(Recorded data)
§

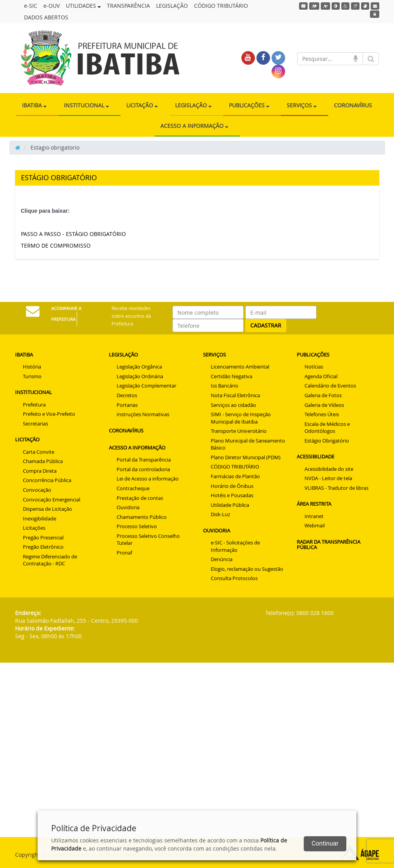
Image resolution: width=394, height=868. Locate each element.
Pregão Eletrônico (43, 547)
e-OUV (52, 5)
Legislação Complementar (146, 386)
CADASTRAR (266, 325)
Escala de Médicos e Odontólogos (327, 427)
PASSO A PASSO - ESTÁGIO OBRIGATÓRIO (73, 234)
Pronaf (124, 553)
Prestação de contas (140, 498)
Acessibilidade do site (329, 469)
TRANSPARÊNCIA (128, 5)
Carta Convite (38, 452)
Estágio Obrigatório (327, 441)
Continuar (325, 843)
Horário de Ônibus (232, 486)
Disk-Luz (220, 514)
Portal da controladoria (143, 469)
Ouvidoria (128, 507)
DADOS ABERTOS (46, 17)
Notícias (314, 367)
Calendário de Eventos (330, 386)
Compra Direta (40, 471)
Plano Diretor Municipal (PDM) (246, 457)
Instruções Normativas (143, 414)
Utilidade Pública (230, 505)
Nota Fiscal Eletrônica (235, 395)
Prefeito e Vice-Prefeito (49, 414)
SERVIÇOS (301, 105)
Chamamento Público (141, 517)
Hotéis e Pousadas (232, 495)
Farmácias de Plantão (235, 476)
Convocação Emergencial (52, 499)
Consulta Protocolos (234, 578)
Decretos (127, 395)
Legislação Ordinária (140, 376)
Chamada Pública (43, 461)
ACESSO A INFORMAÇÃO (194, 126)
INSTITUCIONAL (86, 105)
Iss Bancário (224, 386)
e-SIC (31, 5)
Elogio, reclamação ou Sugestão (247, 569)
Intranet (314, 516)
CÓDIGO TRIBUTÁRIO (221, 5)
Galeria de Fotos (323, 395)
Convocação (37, 490)
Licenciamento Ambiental (240, 367)
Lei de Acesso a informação (148, 479)
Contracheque (133, 488)
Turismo (32, 376)
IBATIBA (34, 105)
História (32, 367)
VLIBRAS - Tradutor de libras (336, 488)
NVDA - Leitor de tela (328, 478)
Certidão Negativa (231, 376)
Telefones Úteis (322, 414)
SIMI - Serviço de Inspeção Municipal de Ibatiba (241, 418)
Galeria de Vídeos (324, 405)
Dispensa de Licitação (47, 509)
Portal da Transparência (144, 460)
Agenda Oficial (321, 376)
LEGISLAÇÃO (172, 5)
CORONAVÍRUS (353, 105)
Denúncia (222, 559)
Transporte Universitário (239, 431)
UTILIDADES (83, 5)
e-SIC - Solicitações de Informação (235, 546)
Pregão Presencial (43, 537)
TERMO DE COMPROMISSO (56, 245)
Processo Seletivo (137, 526)
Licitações (34, 528)
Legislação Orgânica (139, 367)
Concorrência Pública (47, 480)
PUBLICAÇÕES (249, 105)
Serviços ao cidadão (233, 405)
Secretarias (35, 424)
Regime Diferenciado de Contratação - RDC (50, 560)
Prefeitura (34, 405)
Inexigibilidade (40, 518)
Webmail (315, 525)
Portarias (127, 405)
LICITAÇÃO (142, 105)
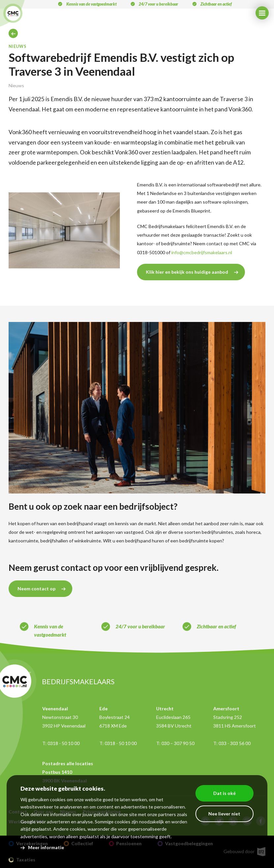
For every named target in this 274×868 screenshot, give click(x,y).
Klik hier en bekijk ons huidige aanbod (187, 272)
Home (13, 33)
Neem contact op (36, 588)
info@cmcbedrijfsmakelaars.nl (202, 252)
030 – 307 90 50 (178, 743)
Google (28, 822)
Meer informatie (46, 847)
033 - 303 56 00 (234, 743)
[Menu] (262, 13)
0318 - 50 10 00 (63, 743)
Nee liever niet (224, 813)
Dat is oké (225, 793)
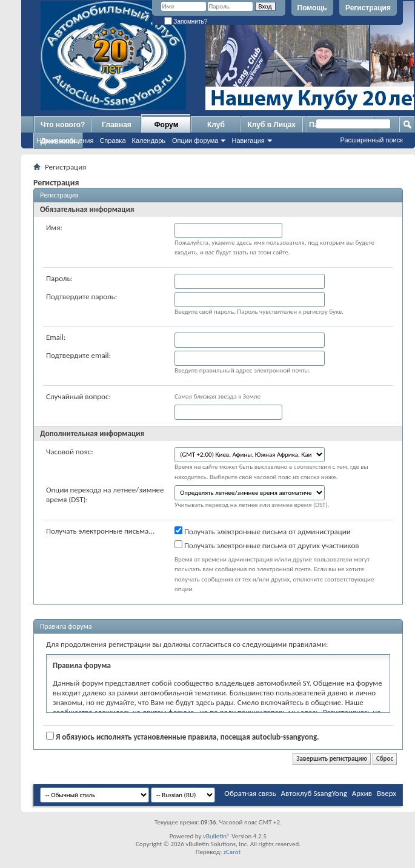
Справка (112, 141)
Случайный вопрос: (78, 396)
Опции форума (195, 141)
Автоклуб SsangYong (314, 793)
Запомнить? (186, 21)
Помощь (312, 8)
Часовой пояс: (70, 451)
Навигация (248, 141)
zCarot (232, 852)
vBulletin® (216, 836)
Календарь (149, 141)
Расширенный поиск (371, 140)
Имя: (54, 227)
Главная (116, 125)
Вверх (387, 793)
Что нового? (62, 125)
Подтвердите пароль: (81, 296)
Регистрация (368, 8)
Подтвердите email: (78, 355)
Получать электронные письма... (100, 531)
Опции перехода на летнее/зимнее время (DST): (105, 494)
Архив (362, 793)
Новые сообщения (65, 141)
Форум (166, 125)
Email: (56, 337)
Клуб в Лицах (271, 125)
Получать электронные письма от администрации (262, 531)
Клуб (216, 125)
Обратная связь (250, 793)
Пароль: (59, 278)
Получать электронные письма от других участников (267, 545)
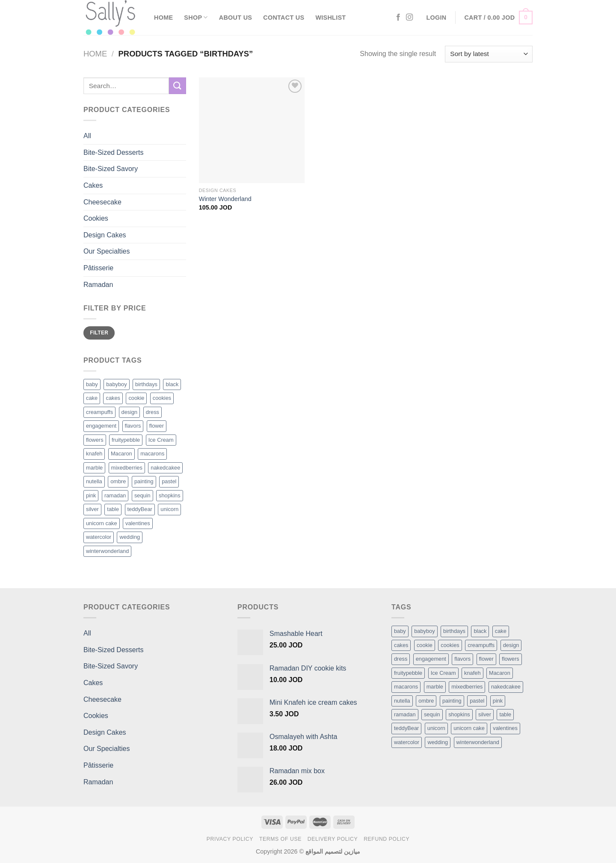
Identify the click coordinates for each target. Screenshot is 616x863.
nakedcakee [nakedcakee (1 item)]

§

## Brief
Write out the data above again with "Galeria" swapped for "Acervo" wherever it occurs, leaving everything else unchanged. Omit the pictures.

## Response to this exercise
Image resolution: width=394, height=868. Locate each element.
Pregão Eletrônico (43, 547)
e-OUV (52, 5)
Legislação Complementar (146, 386)
CADASTRAR (266, 325)
Escala de Médicos e Odontólogos (327, 427)
PASSO A PASSO - ESTÁGIO OBRIGATÓRIO (73, 234)
Pronaf (124, 553)
Prestação de contas (140, 498)
Acessibilidade do site (329, 469)
TRANSPARÊNCIA (128, 5)
Carta Convite (38, 452)
Estágio Obrigatório (327, 441)
Continuar (325, 843)
Horário de Ônibus (232, 486)
Disk-Luz (220, 514)
Portal da controladoria (143, 469)
Ouvidoria (128, 507)
DADOS ABERTOS (46, 17)
Notícias (314, 367)
Calendário de Eventos (330, 386)
Compra Direta (40, 471)
Plano Diretor Municipal (PDM) (246, 457)
Instruções Normativas (143, 414)
Utilidade Pública (230, 505)
Nota Fiscal Eletrônica (235, 395)
Prefeito e Vice-Prefeito (49, 414)
SERVIÇOS (301, 105)
Chamamento Público (141, 517)
Hotéis e Pousadas (232, 495)
Farmácias de Plantão (235, 476)
Convocação Emergencial (52, 499)
Consulta Protocolos (234, 578)
Decretos (127, 395)
Legislação Ordinária (140, 376)
Chamada Pública (43, 461)
ACESSO A INFORMAÇÃO (194, 126)
INSTITUCIONAL (86, 105)
Iss Bancário (224, 386)
e-SIC (31, 5)
Elogio, reclamação ou Sugestão (247, 569)
Intranet (314, 516)
CÓDIGO TRIBUTÁRIO (221, 5)
Acervo de Fotos (323, 395)
Convocação (37, 490)
Licenciamento Ambiental (240, 367)
Lei de Acesso a informação (148, 479)
Contracheque (133, 488)
Turismo (32, 376)
IBATIBA (34, 105)
História (32, 367)
VLIBRAS - Tradutor de libras (336, 488)
NVDA - Leitor de tela (328, 478)
Certidão Negativa (231, 376)
Telefones Úteis (322, 414)
SIMI - Serviço de Inspeção Municipal de Ibatiba (241, 418)
Acervo de Vídeos (324, 405)
Dispensa de Licitação (47, 509)
Portal da Transparência (144, 460)
Agenda Oficial (321, 376)
LEGISLAÇÃO (172, 5)
CORONAVÍRUS (353, 105)
Denúncia (222, 559)
Transporte Universitário (239, 431)
UTILIDADES (83, 5)
e-SIC - Solicitações de Informação (235, 546)
Pregão Presencial (43, 537)
TERMO DE COMPROMISSO (56, 245)
Processo Seletivo (137, 526)
Licitações (34, 528)
Legislação Orgânica (139, 367)
Concorrência Pública (47, 480)
PUBLICAÇÕES (249, 105)
Serviços ao cidadão (233, 405)
Secretarias (35, 424)
Regime Diferenciado de Contratação - RDC (50, 560)
Prefeitura (34, 405)
Inexigibilidade (40, 518)
Webmail (315, 525)
Portarias (127, 405)
LICITAÇÃO (142, 105)
For every named target in this 274×868 screenshot, give click(x,y).
Klik hier en bekijk ons huidige aanbod (187, 272)
Home (13, 33)
Neem contact op (36, 588)
info@cmcbedrijfsmakelaars.nl (202, 252)
030 – 307 90 50 (178, 743)
Google (28, 822)
Meer informatie (46, 847)
033 - 303 56 00 (234, 743)
[Menu] (262, 13)
0318 - 50 10 00 (63, 743)
Nee liever niet (224, 813)
Dat is oké (225, 793)
Справка (112, 141)
Случайный вопрос: (78, 396)
Опции форума (195, 141)
Автоклуб SsangYong (314, 793)
Запомнить? (186, 21)
Помощь (312, 8)
Часовой пояс: (70, 451)
Навигация (248, 141)
zCarot (232, 852)
vBulletin® (216, 836)
Календарь (149, 141)
Расширенный поиск (371, 140)
Имя: (54, 227)
Главная (116, 125)
Вверх (387, 793)
Что нового? (62, 125)
Подтвердите пароль: (81, 296)
Регистрация (368, 8)
Подтвердите email: (78, 355)
Получать электронные письма... (100, 531)
Опции перехода на летнее/зимнее время (DST): (105, 494)
Архив (362, 793)
Новые сообщения (65, 141)
Форум (166, 125)
Email: (56, 337)
Клуб в Лицах (271, 125)
Получать электронные письма от администрации (262, 531)
Клуб (216, 125)
Обратная связь (250, 793)
Пароль: (59, 278)
Получать электронные письма от других участников (267, 545)
Identify the click coordinates for each target. Screenshot is 616x863.
nakedcakee [nakedcakee (1 item)]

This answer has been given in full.